Equity sales and trading, which generated about 45% of sales and trading net revenue, remained more resilient but still declined by 7% yoy (up 14% qoq) as cash equities saw weaker performance. Underwriting and advisory net revenue improved 9% yoy but declined qoq as underwriting volumes in the industry were lower.
Non-strategic businesses in the investment bank continued to weigh on performance as they generated a CHF297m pre-tax loss in 1Q14. We expect these businesses to continue to be a drag on earnings and to be volatile, but the bank has made further progress in reducing its non-strategic investment banking assets, which at end-March 2014 amounted to USD79bn in Basel III leverage exposure, USD8bn lower than at end-2013.
Private banking and wealth management saw solid performance with pre-tax profit of CHF1bn (up 15% yoy) as pressure on net interest income was mitigated by higher transaction and performance-based fees and recurring commissions. Operating expenses fell 7% yoy, which underpinned pre-tax profit, and we expect the business to remain a strong performer given the bank's global franchise and plans to reduce operating expenses further.
Net new assets inflows in private banking and wealth management were strong at CHF13.7bn, of which CHF10.6bn were from wealth management clients, and CHF7bn from asset management. The division saw further net asset outflows of CHF2.1bn from its western European cross-border business. Assets under management remained broadly stable at CHF1,292bn as business disposals and foreign exchange movements partially offset net new money inflows and positive market movements. Credit Suisse's gross margin remained stable at 104bp, but the decline in operating costs and growth resulted in a 6bp improvement in the net margin to 29bp in the quarter.
Credit Suisse's capital ratios based on risk-weighted assets (RWA) are well within its peer group range with a fully-applied Basel III common equity Tier 1 (CET1) ratio broadly stable at 10%. Methodology changes increased RWA by CHF14bn in 1Q14, including a CHF5.3bn increase in operational risk RWA following a revision of the bank's internal model and increased capital requirements for securitised assets in the trading book.
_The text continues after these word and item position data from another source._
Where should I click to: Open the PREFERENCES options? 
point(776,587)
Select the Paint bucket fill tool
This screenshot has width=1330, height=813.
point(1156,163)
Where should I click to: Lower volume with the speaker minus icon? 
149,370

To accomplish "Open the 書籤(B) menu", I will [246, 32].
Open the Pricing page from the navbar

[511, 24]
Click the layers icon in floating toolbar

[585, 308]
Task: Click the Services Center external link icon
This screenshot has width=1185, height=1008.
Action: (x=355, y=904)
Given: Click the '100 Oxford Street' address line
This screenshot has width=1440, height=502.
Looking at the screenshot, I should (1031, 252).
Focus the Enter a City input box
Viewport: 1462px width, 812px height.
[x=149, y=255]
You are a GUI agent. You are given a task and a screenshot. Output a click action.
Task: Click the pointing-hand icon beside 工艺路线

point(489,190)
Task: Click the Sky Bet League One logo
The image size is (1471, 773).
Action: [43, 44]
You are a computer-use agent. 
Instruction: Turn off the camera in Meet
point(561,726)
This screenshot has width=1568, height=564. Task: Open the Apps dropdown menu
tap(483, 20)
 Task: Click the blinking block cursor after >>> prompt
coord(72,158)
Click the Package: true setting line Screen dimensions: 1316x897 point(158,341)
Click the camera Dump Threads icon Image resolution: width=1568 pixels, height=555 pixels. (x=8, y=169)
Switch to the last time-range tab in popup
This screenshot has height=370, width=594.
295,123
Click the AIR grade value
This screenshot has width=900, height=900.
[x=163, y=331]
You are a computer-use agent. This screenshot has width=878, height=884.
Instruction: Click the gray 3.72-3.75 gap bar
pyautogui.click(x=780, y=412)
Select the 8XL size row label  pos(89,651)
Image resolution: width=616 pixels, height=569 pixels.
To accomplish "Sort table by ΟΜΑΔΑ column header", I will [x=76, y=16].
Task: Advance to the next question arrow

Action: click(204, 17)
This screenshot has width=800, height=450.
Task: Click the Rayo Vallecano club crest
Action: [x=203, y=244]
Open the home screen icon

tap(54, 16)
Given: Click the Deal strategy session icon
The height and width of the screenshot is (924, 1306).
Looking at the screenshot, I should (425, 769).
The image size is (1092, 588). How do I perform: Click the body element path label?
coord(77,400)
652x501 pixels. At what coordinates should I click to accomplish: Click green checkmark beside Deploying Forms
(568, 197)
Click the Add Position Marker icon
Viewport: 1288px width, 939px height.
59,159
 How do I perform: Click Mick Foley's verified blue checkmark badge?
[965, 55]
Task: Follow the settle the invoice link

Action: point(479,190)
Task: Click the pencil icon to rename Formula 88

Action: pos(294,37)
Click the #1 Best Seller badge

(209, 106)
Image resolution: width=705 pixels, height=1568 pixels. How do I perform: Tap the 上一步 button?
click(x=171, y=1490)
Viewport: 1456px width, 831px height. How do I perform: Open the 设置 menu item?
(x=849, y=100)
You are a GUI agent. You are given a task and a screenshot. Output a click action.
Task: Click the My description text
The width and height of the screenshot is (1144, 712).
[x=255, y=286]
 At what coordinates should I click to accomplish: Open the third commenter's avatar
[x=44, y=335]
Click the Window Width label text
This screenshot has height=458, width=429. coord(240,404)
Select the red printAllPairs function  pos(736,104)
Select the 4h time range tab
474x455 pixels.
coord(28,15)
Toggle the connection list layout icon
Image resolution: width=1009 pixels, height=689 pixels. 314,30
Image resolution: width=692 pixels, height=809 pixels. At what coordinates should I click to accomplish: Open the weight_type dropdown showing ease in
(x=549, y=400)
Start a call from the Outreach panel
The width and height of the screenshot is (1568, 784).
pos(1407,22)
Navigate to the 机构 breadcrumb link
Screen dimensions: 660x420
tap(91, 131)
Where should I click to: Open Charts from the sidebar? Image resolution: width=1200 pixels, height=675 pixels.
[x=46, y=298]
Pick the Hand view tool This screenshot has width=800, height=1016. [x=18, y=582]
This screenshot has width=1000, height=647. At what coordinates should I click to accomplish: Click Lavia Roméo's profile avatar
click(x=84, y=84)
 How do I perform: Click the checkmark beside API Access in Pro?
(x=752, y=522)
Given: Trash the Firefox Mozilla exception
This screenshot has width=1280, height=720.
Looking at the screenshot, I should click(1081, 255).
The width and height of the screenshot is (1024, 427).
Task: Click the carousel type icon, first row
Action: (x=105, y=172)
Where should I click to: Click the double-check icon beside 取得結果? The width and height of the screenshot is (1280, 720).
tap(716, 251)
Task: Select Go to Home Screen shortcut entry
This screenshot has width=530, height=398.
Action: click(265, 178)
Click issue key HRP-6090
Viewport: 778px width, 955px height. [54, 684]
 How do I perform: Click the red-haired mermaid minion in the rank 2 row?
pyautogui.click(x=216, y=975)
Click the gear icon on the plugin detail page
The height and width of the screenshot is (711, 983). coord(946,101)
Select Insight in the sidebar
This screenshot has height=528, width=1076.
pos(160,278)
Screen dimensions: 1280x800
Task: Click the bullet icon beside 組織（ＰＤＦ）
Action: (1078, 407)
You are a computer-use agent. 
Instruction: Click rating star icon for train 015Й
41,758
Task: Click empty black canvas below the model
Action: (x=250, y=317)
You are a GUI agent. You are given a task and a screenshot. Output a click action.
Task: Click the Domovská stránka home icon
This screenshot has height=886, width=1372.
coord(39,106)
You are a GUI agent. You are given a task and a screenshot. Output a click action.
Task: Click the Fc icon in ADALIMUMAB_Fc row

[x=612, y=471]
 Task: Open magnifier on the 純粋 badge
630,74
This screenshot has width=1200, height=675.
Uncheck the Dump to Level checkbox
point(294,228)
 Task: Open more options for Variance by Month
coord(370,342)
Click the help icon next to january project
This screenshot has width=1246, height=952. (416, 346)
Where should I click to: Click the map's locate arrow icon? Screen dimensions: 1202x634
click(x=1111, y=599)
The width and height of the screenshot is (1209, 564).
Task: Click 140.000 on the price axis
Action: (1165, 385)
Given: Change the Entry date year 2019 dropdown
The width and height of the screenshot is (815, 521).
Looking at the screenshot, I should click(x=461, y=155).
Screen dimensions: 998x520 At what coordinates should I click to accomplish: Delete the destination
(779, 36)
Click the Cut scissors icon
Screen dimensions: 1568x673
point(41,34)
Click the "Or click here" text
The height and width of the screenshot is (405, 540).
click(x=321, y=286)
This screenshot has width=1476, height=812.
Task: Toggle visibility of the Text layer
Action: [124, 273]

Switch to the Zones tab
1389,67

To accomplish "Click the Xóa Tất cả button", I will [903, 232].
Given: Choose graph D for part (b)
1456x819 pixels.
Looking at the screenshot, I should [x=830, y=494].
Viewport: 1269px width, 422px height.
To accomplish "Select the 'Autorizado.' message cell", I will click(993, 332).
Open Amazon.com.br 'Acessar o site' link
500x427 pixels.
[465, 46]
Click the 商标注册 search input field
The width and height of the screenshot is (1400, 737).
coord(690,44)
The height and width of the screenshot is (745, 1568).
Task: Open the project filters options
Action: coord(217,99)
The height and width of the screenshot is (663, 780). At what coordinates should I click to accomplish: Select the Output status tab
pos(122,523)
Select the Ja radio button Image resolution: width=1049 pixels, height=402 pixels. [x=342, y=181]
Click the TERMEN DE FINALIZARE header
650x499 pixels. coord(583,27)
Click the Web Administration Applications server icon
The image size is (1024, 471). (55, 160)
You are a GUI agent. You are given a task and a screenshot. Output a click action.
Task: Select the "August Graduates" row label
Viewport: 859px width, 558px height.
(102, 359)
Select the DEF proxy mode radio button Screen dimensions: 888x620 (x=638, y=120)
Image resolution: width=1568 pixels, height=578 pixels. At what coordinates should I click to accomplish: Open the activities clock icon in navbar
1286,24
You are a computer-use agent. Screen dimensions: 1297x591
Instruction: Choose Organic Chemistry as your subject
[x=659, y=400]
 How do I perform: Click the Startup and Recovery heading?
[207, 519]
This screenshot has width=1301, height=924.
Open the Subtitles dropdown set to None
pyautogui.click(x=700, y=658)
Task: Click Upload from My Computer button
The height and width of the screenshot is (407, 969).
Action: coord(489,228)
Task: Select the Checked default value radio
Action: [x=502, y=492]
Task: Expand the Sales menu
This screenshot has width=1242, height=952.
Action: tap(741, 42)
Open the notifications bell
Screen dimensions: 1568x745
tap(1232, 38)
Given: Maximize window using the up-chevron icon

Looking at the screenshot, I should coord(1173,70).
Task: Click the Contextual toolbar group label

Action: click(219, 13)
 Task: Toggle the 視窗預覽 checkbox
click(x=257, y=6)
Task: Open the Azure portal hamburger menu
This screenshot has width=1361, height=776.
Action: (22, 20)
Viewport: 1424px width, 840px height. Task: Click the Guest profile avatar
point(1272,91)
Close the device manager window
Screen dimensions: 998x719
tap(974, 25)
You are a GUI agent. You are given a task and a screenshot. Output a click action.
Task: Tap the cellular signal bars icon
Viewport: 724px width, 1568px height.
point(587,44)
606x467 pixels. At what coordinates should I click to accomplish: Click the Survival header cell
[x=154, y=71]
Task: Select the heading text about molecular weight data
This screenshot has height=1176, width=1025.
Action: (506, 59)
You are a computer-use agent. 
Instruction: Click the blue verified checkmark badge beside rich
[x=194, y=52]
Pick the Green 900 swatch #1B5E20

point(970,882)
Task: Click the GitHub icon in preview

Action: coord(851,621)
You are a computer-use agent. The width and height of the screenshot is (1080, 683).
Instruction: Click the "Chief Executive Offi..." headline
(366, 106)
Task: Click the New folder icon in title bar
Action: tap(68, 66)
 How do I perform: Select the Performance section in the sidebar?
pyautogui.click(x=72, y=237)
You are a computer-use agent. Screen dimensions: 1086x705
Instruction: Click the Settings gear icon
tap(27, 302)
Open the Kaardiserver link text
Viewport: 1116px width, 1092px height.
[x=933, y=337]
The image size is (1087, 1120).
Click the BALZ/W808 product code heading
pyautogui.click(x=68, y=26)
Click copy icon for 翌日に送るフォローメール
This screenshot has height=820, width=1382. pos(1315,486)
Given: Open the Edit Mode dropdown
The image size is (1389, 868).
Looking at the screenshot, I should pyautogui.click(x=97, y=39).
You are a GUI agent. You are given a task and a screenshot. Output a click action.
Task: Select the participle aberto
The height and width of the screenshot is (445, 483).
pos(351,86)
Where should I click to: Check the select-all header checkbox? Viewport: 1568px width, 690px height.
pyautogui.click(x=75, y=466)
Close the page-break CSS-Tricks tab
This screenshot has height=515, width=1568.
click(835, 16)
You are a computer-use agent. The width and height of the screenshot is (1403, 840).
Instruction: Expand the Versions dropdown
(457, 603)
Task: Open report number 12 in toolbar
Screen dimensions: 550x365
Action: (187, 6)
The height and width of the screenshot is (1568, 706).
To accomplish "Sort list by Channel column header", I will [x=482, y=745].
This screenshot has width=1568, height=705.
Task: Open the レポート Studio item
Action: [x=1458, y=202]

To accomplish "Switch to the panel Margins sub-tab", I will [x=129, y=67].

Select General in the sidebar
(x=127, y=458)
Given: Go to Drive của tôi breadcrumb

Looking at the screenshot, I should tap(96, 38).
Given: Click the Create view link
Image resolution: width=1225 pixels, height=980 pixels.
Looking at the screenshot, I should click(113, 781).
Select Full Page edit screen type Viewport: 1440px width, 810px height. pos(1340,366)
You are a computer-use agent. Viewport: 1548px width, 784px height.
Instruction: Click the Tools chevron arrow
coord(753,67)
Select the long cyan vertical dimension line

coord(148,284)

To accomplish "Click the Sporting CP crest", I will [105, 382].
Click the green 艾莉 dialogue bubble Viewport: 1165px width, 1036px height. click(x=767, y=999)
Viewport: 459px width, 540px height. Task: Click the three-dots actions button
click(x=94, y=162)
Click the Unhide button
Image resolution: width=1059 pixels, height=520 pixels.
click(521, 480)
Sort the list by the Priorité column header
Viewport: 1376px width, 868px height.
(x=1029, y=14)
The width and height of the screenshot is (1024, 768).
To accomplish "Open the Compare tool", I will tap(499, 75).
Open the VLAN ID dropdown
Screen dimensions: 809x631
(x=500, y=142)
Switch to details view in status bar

The increase in RWA is material and would have had a 100bp negative impact on the bank's phased-in CET1 ratio were it not mitigated by reduced risk exposure and increased capital. Credit Suisse targets an 11% Basel III CET1 ratio on a fully-applied basis, which should give management a buffer above the regulatory minimum requirement of 10% to manage volatility in the CET1 ratio. Volatility could arise from changes to model-driven RWA or from future changes in regulatory requirements.
Credit Suisse's leverage ratio has also improved, and the group reported a 3.2% Basel III Tier 1 leverage ratio at end-March 2014. This remains below leverage ratios reported by the bank's US peers, but we expect leverage to improve further as the bank plans to reduce leverage exposure by CHF140bn to around CHF1,000bn in the long term. Its Basel III Tier 1 leverage ratio benefits from the sizeable amount of Basel III additional Tier 1 capital that the bank has issued. Credit Suisse also plans to complete its contingent capital issue plan in 2014 by issuing a further CHF2bn of low-trigger contingent capital instruments.